My idea was to apply it to the wall mostly, but the chair tipped, and so I papered the piano and my wife on the way down (Page 36)
I took a tape-measure and sized the walls.
Next I began to prepare the paste and cook some in a large milk-pan. It looked very repulsive indeed, but it looked so much better than it smelled, that I did not mind. Then I put about five cents' worth of it on one roll of paper, and got up on a chair to begin. My idea was to apply it to the wall mostly, but the chair tipped, and so I papered the piano and my wife on the way down. My wife gasped for breath, but soon tore a hole through the paper so she could breathe, and then she laughed at me. That is the reason I took another end of the paper and repapered her face. I can not bear to have any one laugh at me when I am myself unhappy.

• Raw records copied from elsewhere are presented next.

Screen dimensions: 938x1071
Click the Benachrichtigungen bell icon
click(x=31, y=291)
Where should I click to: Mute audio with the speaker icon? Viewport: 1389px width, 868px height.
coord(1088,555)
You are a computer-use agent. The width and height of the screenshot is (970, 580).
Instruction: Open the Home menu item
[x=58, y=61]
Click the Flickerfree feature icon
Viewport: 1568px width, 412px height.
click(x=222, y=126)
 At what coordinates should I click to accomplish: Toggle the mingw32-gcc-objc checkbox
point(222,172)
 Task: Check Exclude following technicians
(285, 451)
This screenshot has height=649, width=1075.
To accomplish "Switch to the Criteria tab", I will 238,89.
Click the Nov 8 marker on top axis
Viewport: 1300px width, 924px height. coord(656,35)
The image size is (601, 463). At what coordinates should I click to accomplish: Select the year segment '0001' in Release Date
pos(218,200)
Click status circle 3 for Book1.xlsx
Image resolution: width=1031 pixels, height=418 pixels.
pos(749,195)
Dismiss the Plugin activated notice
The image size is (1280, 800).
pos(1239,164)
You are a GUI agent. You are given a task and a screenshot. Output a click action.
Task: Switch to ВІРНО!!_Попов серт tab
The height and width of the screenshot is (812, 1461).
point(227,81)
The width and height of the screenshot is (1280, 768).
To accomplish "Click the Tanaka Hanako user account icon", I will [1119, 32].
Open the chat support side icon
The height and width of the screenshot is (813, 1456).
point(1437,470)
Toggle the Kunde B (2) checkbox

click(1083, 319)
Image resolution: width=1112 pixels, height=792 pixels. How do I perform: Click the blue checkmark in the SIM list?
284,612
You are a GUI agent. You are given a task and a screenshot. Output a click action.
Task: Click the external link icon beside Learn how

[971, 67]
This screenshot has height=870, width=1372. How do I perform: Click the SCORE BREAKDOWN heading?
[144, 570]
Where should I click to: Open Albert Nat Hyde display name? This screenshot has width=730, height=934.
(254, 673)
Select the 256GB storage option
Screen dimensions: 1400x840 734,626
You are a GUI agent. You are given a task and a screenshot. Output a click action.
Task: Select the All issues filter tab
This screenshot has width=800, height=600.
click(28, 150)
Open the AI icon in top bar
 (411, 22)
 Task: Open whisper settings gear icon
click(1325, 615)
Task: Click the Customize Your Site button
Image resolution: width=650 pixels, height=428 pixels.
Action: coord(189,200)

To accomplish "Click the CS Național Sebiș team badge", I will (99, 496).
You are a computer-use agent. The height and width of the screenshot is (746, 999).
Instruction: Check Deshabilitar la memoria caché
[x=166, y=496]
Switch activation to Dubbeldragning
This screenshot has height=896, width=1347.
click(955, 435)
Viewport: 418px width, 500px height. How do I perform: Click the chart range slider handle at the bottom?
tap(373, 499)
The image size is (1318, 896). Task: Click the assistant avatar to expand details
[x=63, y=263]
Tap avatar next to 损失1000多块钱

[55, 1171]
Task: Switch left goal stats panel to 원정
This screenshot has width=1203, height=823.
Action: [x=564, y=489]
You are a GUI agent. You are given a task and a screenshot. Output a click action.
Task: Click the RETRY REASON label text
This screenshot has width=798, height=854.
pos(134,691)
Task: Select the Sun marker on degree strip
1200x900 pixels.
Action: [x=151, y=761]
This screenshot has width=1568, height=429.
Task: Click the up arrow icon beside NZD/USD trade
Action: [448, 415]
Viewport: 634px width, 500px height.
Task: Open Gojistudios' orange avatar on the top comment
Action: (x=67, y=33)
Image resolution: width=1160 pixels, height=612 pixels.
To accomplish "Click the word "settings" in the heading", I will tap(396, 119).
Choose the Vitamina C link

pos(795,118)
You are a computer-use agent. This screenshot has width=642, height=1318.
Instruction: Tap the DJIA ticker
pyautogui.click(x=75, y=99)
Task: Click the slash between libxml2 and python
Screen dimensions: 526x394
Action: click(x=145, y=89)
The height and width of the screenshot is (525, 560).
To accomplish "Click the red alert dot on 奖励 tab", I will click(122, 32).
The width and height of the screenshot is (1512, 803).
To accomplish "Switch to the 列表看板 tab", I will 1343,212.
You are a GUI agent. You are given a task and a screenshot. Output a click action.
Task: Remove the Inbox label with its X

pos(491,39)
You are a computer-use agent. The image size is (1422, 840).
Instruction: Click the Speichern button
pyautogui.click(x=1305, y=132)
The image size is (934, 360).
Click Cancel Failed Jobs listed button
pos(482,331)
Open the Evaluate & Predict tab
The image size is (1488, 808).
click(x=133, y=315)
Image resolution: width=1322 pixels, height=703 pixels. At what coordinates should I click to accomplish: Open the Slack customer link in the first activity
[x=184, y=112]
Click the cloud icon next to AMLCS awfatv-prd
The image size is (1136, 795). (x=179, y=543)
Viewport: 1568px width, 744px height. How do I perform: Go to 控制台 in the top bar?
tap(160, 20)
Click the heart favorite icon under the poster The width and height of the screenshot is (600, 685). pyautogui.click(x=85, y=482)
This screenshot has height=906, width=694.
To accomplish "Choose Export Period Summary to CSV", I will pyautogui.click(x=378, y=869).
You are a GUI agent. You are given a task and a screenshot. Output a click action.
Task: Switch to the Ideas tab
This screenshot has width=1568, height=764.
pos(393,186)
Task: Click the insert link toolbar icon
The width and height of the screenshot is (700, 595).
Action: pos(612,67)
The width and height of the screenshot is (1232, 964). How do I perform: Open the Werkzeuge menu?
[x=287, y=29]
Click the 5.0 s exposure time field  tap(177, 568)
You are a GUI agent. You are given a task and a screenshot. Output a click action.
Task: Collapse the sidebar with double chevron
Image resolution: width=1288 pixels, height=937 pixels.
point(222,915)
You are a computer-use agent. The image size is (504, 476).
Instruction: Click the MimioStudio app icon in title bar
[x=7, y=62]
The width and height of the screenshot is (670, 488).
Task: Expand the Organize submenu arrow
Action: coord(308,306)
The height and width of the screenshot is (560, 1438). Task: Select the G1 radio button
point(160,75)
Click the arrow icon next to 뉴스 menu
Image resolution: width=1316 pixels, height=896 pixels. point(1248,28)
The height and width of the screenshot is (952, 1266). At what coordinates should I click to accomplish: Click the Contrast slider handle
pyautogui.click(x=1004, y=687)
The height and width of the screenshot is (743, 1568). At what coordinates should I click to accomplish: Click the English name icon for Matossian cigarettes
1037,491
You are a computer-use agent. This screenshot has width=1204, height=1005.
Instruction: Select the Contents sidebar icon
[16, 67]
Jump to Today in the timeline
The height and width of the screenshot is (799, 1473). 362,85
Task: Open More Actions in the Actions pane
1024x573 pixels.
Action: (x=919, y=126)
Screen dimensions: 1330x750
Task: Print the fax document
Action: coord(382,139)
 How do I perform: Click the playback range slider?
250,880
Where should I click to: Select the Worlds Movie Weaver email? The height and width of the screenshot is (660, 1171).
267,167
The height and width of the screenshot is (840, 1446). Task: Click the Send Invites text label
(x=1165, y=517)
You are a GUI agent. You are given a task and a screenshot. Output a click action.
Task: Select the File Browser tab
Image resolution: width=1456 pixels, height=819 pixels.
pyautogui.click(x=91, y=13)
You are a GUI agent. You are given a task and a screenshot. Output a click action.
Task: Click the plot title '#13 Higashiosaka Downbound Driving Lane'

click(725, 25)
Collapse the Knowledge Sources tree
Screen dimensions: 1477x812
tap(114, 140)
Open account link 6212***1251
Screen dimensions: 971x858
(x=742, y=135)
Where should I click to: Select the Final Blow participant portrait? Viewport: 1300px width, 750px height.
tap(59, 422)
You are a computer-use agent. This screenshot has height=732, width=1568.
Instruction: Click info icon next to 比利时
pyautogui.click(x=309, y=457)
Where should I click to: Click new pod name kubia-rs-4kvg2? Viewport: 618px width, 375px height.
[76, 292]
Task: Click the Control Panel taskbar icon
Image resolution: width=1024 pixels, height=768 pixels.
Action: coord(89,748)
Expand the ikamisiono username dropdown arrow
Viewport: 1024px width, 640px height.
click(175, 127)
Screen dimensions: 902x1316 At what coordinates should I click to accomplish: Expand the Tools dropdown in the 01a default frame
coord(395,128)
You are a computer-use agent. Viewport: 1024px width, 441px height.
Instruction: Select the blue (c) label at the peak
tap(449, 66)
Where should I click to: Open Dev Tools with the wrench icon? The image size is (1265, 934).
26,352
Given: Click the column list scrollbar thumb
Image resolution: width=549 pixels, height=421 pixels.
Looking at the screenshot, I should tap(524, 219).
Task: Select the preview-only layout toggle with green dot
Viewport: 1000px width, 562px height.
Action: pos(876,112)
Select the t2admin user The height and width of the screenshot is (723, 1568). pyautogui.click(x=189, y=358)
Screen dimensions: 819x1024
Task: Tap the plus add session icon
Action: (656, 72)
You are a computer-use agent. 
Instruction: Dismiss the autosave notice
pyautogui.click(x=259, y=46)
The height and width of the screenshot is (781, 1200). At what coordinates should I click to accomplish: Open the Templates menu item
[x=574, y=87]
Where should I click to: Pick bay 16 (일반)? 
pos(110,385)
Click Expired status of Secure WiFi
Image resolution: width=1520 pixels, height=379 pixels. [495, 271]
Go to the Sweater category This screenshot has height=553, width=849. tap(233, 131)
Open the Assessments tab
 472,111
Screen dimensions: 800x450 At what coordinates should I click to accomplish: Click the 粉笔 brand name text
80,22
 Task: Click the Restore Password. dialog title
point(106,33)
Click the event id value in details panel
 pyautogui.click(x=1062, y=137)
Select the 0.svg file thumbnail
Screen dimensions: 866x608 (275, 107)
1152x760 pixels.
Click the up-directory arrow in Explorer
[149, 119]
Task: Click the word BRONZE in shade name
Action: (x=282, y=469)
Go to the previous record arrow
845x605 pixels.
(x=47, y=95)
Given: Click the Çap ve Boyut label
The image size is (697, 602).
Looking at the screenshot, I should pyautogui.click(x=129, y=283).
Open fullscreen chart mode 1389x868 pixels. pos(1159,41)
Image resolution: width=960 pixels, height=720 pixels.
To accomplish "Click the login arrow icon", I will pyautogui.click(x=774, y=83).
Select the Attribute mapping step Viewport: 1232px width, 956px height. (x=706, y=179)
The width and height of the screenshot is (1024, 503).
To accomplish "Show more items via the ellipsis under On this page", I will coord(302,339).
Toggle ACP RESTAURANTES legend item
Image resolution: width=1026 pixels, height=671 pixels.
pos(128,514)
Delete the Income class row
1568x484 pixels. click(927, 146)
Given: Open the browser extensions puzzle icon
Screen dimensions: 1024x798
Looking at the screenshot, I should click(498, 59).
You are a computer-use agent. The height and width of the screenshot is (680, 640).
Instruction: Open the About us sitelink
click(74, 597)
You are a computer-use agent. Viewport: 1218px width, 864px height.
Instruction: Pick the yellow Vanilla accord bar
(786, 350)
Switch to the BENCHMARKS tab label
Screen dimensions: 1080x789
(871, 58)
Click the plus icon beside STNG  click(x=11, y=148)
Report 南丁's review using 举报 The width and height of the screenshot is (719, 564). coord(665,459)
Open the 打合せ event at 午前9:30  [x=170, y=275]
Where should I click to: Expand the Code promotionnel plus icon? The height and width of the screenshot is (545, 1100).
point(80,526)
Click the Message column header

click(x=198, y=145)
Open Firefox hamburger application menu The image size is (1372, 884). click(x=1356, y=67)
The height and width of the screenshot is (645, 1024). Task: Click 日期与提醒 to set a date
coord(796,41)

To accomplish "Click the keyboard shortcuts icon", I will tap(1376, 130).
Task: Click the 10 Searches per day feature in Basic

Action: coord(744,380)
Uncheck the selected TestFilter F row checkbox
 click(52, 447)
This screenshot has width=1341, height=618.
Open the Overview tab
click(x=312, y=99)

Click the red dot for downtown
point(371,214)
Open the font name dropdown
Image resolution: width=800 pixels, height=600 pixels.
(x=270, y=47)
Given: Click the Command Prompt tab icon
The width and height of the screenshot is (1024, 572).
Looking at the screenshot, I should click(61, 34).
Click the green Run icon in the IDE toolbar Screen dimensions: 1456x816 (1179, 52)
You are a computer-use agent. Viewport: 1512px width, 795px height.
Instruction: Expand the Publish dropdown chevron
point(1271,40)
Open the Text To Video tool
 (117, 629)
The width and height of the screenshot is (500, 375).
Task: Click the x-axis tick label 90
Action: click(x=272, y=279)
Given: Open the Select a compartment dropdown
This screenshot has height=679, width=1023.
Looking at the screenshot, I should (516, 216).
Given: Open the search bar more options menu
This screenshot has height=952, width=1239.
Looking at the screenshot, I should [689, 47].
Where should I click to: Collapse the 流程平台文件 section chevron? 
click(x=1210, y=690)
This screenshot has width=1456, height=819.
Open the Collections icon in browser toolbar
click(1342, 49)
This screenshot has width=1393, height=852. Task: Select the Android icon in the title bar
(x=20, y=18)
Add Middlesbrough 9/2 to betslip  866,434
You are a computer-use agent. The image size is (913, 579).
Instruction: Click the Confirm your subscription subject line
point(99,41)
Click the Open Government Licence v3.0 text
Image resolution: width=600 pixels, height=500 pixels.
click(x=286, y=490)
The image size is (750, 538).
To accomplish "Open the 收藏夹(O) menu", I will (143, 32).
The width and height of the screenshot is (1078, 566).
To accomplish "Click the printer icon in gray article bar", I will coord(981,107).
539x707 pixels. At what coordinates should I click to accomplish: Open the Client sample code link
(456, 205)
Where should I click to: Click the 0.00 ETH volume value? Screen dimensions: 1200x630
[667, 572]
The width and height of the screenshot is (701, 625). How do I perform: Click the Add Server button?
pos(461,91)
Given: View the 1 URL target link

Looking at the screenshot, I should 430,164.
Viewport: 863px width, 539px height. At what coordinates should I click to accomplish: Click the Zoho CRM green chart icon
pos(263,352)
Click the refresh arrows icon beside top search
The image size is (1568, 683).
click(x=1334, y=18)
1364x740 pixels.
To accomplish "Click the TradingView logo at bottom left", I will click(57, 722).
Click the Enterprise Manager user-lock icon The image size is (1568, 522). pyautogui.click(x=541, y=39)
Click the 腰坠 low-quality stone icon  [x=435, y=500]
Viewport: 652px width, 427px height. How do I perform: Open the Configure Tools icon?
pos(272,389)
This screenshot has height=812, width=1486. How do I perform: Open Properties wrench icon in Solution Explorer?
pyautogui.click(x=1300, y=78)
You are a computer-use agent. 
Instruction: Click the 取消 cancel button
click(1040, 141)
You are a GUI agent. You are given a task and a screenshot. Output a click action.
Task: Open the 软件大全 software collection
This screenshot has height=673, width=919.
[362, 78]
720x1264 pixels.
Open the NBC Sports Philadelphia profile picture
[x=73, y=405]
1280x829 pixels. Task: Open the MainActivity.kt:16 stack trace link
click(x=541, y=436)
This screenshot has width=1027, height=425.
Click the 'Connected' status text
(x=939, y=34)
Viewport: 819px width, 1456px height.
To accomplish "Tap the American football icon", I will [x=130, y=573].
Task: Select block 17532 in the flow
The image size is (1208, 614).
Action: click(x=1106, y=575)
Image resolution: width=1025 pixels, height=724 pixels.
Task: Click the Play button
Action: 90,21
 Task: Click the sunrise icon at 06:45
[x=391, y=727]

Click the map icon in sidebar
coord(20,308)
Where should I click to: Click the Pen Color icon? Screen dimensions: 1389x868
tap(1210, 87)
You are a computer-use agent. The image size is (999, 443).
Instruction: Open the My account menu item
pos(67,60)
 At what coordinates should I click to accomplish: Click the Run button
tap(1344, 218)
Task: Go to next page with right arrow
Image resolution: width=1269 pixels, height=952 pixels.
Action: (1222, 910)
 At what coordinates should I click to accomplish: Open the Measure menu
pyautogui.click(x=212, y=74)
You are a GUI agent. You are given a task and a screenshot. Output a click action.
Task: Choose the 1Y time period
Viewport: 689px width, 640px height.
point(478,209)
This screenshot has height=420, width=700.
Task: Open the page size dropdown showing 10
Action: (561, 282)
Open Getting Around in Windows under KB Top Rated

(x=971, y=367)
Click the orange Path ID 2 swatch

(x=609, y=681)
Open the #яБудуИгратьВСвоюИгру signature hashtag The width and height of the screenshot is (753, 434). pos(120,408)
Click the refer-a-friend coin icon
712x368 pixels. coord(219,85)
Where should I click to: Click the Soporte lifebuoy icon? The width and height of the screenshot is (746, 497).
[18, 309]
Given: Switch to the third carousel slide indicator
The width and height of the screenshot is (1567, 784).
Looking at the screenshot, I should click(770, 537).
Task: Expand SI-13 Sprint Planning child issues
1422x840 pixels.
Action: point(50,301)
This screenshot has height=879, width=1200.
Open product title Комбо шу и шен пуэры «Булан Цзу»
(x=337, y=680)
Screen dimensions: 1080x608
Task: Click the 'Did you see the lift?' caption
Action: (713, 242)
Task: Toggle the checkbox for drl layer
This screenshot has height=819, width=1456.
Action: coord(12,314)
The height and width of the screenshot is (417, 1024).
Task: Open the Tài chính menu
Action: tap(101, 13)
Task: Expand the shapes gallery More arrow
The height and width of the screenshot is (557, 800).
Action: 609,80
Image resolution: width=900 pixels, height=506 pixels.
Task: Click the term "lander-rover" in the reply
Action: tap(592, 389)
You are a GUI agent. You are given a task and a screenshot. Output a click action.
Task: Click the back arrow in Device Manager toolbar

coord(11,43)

It was good paste, if you merely desired to disfigure a piano or a wife, but otherwise it would not stick at all. I did not like it. I was mad about it. But my wife seemed quite stuck on it. She hasn't got it all out of her hair yet.
Then a man dropped in to see me about some money that I had hoped to pay him that morning, and he said the paste needed more glue and a quart of molasses. I put in some more glue and the last drop of molasses we had in the house. It made a mass which looked like unbaked ginger snaps, and smelled as I imagine the deluge did at low tide.
I next proceeded to paper the room. Sometimes the paper would adhere, and then again it would refrain from adhering. When I got around the room I had gained ground so fast at the top and lost so much time at the bottom of the walls, that I had to put in a wedge of paper two feet wide at the bottom, and tapering to a point at the top, in order to cover the space. This gave the room the appearance of having been toyed with by an impatient cyclone, or an air of inebriety not in keeping with my poor but honest character.
I went to bed very weary, and abraded in places. I had paste in my pockets, and bronze up my nose. In the night I could hear the paper crack. Just as I would get almost to sleep, it would pop. That was because the paper was contracting and trying to bring the dimensions of the room I own to fit it.
In the morning the room had shrunken so that the carpet did not fit, and the paper hung in large molasses-covered welts on the walls. It looked real grotesque. I got a paper-hanger to come and look at it. He did so.